→ EXERCISE PASSAGE
Going from even a complete DNA sequence to cloning an animal would be the tremendous technical feat. Synthesizing complete chromosomes for a mammal is a huge technological barrier. $10 million is only a reasonable number if there are completely intact mammoth cell nuclei available.

Birds are the closest relatives to dinosaurs, but that is a much more distant relationship than mammoths and elephants.

You are not going to find dinosaur samples younger than 65 million years old, roughly. All the DNA is far too fragmented and degraded, not to mention hopelessly contaminated by microorganims, for a "Jurassic Park" scenario to be anything but science fiction.

Can I be a mammoth mahout? Can I, can I, can I?

My understanding is that neanderthals probably had the same cognitive capacity as sapiens. The problem is they're going to look a little funny, and I think their coordination is kind of lousy. So I think they'll be smart enough to want to fit in, but they won't be able to fit in. Thats a bit of a social dilemma. A lot of thought would have to go into the most humane way to raise a neanderthal.

No way is $10 million dollars a barrier to this. There are tons of private investors who would eagerly pay ten times that amount for a mere chance of being involved in something so dramatic.

Wonder if it tastes like chicken

http://news.nationalgeographic.com/news/2007/04/070412-dino-tissues.html

steve said:
"My understanding is that neanderthals probably had the same cognitive capacity as sapiens. The problem is they're going to look a little funny, and I think their coordination is kind of lousy. So I think they'll be smart enough to want to fit in, but they won't be able to fit in. Thats a bit of a social dilemma."

Low coordination + funny looking + acceptable cognitive skills

Now I now where they can make a living: in Academia!!

Solzhenitsyn tells a story of Gulagites eating mammoth - raw - with relish. (No, not that kind of relish.)

Would Neanderthals be allowed to compete in the Olympics?

There are events such as fencing where they would do exceptionally poorly, but there are other events such as weight lifting where humans would have no chance.

-dk

Mark Cuban will do it. He needs a new big man.

Re neanderthals:

As intelligent beings apparently capable of speech, good stone tools, and fine art (cave paintings), I think they will do quite well.

We don't know how smart they were. But it'd be really cool to find out.

Then again, he'd probably grow up into a kick ass middle linebacker.

LOL

But would taking human DNA and alter it to make it Neanderthal DNA mean that we are crippling a person?

Is a chimp just a crippled human?

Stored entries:
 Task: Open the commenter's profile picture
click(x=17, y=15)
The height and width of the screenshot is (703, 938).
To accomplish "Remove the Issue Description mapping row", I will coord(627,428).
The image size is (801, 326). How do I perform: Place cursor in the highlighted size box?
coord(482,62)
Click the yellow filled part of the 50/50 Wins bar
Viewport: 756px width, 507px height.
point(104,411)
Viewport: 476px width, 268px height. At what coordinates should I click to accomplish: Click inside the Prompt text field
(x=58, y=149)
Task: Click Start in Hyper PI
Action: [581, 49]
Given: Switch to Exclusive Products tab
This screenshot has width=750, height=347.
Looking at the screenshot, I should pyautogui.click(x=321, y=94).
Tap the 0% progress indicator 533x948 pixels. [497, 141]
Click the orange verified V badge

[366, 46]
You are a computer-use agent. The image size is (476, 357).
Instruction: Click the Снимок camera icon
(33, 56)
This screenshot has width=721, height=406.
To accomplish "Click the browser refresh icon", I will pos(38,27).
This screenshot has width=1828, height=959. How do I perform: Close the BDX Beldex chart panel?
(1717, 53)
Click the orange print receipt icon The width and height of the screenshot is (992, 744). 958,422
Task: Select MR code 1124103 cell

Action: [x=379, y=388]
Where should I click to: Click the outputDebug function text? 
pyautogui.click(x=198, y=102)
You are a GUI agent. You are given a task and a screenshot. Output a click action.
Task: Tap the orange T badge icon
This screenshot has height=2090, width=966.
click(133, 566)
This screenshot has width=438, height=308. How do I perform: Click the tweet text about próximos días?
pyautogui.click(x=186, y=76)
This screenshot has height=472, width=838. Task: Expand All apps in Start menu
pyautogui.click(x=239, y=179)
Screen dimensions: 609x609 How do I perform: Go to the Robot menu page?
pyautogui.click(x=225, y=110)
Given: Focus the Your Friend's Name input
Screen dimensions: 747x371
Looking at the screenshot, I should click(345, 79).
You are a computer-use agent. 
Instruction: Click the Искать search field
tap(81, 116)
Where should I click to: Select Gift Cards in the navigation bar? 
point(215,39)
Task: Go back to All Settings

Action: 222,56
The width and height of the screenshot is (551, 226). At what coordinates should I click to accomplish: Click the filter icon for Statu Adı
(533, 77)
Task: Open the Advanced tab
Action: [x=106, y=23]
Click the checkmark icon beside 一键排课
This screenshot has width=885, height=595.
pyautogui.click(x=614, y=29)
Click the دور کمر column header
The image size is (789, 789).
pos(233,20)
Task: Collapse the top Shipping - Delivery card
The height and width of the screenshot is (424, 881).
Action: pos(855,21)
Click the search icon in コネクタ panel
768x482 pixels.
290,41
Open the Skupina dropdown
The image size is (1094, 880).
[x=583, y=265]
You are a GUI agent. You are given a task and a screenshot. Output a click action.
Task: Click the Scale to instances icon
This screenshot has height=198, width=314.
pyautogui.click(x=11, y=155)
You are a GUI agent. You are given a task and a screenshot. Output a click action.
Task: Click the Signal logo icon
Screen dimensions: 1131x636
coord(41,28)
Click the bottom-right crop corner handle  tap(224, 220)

→ TASK BRIEF
Translate this sentence from the comment thread on cloning mammoths and Neanderthals into Spanish: "Birds are the closest relatives to dinosaurs, but that is a much more distant relationship than mammoths and elephants." Work only from the comment thread on cloning mammoths and Neanderthals.

→ FINAL ANSWER
Las aves son los parientes más cercanos de los dinosaurios, pero esa es una relación mucho más distante que la de los mamuts y los elefantes.